(Stored records)
----

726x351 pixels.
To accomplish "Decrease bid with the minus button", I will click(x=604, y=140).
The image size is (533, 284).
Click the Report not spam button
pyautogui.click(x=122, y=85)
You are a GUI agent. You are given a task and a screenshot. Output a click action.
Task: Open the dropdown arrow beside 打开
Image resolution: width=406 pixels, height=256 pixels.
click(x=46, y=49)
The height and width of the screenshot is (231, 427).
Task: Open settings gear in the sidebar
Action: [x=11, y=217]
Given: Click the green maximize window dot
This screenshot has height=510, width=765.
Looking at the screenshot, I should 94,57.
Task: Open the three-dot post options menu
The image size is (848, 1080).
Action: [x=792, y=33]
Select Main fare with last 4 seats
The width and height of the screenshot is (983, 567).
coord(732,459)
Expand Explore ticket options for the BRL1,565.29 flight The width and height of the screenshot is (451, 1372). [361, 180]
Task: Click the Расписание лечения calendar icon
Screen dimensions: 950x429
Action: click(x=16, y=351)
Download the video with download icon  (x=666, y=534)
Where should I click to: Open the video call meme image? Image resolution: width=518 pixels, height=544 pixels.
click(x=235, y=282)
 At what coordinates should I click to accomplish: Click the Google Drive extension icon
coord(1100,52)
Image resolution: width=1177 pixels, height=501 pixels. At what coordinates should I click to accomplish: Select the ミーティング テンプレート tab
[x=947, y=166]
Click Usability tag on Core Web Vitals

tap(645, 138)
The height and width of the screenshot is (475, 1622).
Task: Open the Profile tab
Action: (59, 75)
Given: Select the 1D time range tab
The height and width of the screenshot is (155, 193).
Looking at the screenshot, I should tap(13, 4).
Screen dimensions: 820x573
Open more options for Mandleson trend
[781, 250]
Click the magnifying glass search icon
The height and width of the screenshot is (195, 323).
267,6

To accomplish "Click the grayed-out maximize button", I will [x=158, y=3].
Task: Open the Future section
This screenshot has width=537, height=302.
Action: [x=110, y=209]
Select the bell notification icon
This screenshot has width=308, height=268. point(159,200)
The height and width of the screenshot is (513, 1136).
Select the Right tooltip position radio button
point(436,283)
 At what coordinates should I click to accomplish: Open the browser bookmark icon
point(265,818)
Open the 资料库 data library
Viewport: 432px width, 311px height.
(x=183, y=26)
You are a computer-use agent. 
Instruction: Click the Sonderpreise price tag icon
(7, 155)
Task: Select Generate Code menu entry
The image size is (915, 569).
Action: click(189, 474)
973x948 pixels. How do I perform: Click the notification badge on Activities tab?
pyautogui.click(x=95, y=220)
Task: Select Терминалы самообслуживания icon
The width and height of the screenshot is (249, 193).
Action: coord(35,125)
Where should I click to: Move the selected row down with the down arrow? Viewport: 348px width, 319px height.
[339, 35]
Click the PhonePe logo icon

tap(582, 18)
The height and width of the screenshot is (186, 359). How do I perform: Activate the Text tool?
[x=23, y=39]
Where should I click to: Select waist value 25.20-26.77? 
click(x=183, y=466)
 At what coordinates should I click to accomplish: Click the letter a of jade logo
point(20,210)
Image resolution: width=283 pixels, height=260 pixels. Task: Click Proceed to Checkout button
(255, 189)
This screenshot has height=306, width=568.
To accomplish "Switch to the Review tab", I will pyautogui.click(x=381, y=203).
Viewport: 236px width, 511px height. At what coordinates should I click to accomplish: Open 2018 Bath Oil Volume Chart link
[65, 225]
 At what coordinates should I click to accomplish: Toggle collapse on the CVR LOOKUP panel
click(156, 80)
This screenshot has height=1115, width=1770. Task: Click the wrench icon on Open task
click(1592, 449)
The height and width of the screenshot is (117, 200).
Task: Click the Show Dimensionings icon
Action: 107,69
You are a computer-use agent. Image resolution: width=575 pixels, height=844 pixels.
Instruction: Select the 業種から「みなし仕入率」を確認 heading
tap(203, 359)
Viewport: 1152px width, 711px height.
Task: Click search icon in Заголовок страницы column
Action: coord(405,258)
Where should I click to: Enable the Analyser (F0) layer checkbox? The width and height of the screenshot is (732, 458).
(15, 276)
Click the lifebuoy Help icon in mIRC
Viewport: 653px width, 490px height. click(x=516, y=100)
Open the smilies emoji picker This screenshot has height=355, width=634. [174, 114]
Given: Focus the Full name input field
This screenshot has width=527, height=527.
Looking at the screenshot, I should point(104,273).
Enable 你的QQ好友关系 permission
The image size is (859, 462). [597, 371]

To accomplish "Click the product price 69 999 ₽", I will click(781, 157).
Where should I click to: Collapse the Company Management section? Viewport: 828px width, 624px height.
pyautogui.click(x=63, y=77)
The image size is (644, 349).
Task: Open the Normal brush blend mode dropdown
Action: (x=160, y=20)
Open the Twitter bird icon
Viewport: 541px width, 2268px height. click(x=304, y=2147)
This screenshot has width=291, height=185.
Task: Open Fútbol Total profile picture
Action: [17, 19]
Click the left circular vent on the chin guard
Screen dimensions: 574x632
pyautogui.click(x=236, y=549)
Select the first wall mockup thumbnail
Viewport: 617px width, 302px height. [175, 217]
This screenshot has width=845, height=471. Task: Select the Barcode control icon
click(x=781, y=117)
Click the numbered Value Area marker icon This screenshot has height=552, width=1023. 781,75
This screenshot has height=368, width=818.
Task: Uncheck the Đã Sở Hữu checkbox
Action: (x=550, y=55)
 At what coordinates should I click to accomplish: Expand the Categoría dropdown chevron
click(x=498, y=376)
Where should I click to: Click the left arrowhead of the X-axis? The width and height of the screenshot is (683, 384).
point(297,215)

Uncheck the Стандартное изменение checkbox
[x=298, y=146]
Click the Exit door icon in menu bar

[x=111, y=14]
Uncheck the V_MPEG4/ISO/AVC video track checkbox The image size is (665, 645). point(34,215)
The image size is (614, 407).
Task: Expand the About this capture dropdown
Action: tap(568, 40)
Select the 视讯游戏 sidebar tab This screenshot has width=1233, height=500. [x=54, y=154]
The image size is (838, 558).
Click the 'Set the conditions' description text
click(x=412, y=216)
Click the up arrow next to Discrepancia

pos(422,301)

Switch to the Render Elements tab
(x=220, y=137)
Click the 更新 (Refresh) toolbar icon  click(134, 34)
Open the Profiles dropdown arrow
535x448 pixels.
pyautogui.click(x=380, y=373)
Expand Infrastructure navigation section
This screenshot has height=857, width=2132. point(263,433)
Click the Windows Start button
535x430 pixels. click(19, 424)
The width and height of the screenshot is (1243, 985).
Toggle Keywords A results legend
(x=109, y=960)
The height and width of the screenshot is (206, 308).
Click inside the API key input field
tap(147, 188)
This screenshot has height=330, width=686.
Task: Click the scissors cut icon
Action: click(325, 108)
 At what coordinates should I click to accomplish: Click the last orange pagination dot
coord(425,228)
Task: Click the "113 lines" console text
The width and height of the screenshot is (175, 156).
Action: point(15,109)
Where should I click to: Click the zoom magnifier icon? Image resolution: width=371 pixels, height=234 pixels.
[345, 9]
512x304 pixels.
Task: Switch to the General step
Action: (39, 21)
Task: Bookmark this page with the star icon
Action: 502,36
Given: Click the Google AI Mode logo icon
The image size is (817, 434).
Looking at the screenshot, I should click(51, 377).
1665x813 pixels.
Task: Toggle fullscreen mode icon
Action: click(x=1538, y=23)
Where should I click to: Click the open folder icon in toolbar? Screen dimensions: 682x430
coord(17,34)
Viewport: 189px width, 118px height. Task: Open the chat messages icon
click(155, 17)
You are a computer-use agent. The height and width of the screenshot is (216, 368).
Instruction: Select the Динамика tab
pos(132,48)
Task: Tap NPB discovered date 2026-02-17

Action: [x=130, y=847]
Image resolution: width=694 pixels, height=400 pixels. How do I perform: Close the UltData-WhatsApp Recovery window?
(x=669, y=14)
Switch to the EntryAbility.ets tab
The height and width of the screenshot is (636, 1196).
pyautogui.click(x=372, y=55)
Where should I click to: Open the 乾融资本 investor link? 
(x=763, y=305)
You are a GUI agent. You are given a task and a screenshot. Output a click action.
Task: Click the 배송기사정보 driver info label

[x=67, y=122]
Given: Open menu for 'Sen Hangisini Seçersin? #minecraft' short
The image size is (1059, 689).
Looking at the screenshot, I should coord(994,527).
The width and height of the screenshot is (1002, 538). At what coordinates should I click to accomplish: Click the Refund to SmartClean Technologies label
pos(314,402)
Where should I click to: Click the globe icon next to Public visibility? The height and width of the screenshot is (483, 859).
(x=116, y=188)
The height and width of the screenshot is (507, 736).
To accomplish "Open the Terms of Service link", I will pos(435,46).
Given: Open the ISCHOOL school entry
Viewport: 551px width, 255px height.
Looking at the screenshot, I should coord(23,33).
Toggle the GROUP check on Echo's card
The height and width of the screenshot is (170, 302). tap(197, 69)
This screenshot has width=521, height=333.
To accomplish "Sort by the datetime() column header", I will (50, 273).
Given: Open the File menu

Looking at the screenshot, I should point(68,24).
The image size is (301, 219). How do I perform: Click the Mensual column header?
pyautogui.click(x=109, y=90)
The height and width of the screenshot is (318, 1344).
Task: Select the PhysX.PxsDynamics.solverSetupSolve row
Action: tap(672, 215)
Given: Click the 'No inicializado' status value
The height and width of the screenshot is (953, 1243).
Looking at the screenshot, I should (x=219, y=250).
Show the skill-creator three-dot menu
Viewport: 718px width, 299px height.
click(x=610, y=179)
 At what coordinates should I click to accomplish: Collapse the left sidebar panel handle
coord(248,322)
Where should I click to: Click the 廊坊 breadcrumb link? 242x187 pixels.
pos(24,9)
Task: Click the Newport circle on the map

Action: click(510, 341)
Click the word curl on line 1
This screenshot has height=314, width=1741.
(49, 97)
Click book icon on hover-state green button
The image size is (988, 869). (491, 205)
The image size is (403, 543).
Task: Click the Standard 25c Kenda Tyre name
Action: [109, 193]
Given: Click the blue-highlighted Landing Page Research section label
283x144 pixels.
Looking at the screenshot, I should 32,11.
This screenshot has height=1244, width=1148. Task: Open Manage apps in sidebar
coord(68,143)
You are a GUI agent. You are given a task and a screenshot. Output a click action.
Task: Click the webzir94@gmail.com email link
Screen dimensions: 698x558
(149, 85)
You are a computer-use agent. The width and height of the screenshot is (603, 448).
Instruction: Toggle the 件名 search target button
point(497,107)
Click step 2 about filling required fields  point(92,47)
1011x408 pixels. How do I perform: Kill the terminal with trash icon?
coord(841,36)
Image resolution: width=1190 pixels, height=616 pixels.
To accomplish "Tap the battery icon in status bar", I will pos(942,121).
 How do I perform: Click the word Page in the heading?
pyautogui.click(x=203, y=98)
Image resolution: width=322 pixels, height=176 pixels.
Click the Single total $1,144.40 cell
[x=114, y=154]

----

### Exercise goal
Where the string "will" appears in a line of the entries, that line counts; state the total number of such lines and nothing else.

### Output
7